# GOAL OF THE EXERCISE:
Could you write out the records exactly as they are given?

DATA PROVIDED section start

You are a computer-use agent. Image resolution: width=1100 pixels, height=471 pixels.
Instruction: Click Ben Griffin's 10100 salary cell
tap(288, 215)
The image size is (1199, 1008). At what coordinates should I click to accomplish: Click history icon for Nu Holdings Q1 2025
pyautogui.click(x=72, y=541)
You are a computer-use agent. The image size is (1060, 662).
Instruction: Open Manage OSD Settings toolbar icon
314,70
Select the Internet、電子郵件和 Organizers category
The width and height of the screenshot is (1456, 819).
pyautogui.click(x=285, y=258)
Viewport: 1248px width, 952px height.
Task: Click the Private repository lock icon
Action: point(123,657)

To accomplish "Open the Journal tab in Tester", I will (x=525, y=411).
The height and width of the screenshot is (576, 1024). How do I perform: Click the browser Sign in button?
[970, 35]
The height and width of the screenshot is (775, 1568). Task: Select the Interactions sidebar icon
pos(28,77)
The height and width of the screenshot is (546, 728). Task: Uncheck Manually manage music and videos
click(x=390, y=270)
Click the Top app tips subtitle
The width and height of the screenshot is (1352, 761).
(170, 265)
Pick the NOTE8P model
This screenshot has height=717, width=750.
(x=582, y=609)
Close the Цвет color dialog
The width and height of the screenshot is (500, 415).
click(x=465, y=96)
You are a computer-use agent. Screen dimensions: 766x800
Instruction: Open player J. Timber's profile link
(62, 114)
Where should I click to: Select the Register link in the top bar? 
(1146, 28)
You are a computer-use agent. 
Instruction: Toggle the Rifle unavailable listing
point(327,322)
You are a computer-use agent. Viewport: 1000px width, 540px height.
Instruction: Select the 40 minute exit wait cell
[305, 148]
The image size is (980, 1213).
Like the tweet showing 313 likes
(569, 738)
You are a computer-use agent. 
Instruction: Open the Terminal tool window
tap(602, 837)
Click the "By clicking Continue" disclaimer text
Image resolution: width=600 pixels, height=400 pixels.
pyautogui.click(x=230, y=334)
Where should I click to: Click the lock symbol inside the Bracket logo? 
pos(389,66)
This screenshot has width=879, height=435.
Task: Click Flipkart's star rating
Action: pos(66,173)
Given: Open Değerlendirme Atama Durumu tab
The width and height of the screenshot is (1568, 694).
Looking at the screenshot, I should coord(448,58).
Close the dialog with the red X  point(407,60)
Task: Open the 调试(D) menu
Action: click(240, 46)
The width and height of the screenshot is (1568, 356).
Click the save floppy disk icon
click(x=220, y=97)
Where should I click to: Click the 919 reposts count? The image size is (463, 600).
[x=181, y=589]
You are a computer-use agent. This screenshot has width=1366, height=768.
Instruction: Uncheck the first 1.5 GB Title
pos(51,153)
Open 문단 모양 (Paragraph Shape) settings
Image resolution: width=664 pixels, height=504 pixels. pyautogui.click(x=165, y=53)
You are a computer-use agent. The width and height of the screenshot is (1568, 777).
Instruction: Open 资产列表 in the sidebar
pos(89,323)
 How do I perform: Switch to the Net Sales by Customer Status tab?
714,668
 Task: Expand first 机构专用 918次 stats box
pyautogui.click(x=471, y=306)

DATA PROVIDED section end

# ANSWER BOX:
You are a computer-use agent. Image resolution: width=1100 pixels, height=471 pixels.
Instruction: Click Ben Griffin's 10100 salary cell
tap(288, 215)
The image size is (1199, 1008). At what coordinates should I click to accomplish: Click history icon for Nu Holdings Q1 2025
pyautogui.click(x=72, y=541)
You are a computer-use agent. The image size is (1060, 662).
Instruction: Open Manage OSD Settings toolbar icon
314,70
Select the Internet、電子郵件和 Organizers category
The width and height of the screenshot is (1456, 819).
pyautogui.click(x=285, y=258)
Viewport: 1248px width, 952px height.
Task: Click the Private repository lock icon
Action: point(123,657)

To accomplish "Open the Journal tab in Tester", I will (x=525, y=411).
The height and width of the screenshot is (576, 1024). How do I perform: Click the browser Sign in button?
[970, 35]
The height and width of the screenshot is (775, 1568). Task: Select the Interactions sidebar icon
pos(28,77)
The height and width of the screenshot is (546, 728). Task: Uncheck Manually manage music and videos
click(x=390, y=270)
Click the Top app tips subtitle
The width and height of the screenshot is (1352, 761).
(170, 265)
Pick the NOTE8P model
This screenshot has height=717, width=750.
(x=582, y=609)
Close the Цвет color dialog
The width and height of the screenshot is (500, 415).
click(x=465, y=96)
You are a computer-use agent. Screen dimensions: 766x800
Instruction: Open player J. Timber's profile link
(62, 114)
Where should I click to: Select the Register link in the top bar? 
(1146, 28)
You are a computer-use agent. 
Instruction: Toggle the Rifle unavailable listing
point(327,322)
You are a computer-use agent. Viewport: 1000px width, 540px height.
Instruction: Select the 40 minute exit wait cell
[305, 148]
The image size is (980, 1213).
Like the tweet showing 313 likes
(569, 738)
You are a computer-use agent. 
Instruction: Open the Terminal tool window
tap(602, 837)
Click the "By clicking Continue" disclaimer text
Image resolution: width=600 pixels, height=400 pixels.
pyautogui.click(x=230, y=334)
Where should I click to: Click the lock symbol inside the Bracket logo? 
pos(389,66)
This screenshot has width=879, height=435.
Task: Click Flipkart's star rating
Action: pos(66,173)
Given: Open Değerlendirme Atama Durumu tab
The width and height of the screenshot is (1568, 694).
Looking at the screenshot, I should coord(448,58).
Close the dialog with the red X  point(407,60)
Task: Open the 调试(D) menu
Action: click(240, 46)
The width and height of the screenshot is (1568, 356).
Click the save floppy disk icon
click(x=220, y=97)
Where should I click to: Click the 919 reposts count? The image size is (463, 600).
[x=181, y=589]
You are a computer-use agent. This screenshot has width=1366, height=768.
Instruction: Uncheck the first 1.5 GB Title
pos(51,153)
Open 문단 모양 (Paragraph Shape) settings
Image resolution: width=664 pixels, height=504 pixels. pyautogui.click(x=165, y=53)
You are a computer-use agent. The width and height of the screenshot is (1568, 777).
Instruction: Open 资产列表 in the sidebar
pos(89,323)
 How do I perform: Switch to the Net Sales by Customer Status tab?
714,668
 Task: Expand first 机构专用 918次 stats box
pyautogui.click(x=471, y=306)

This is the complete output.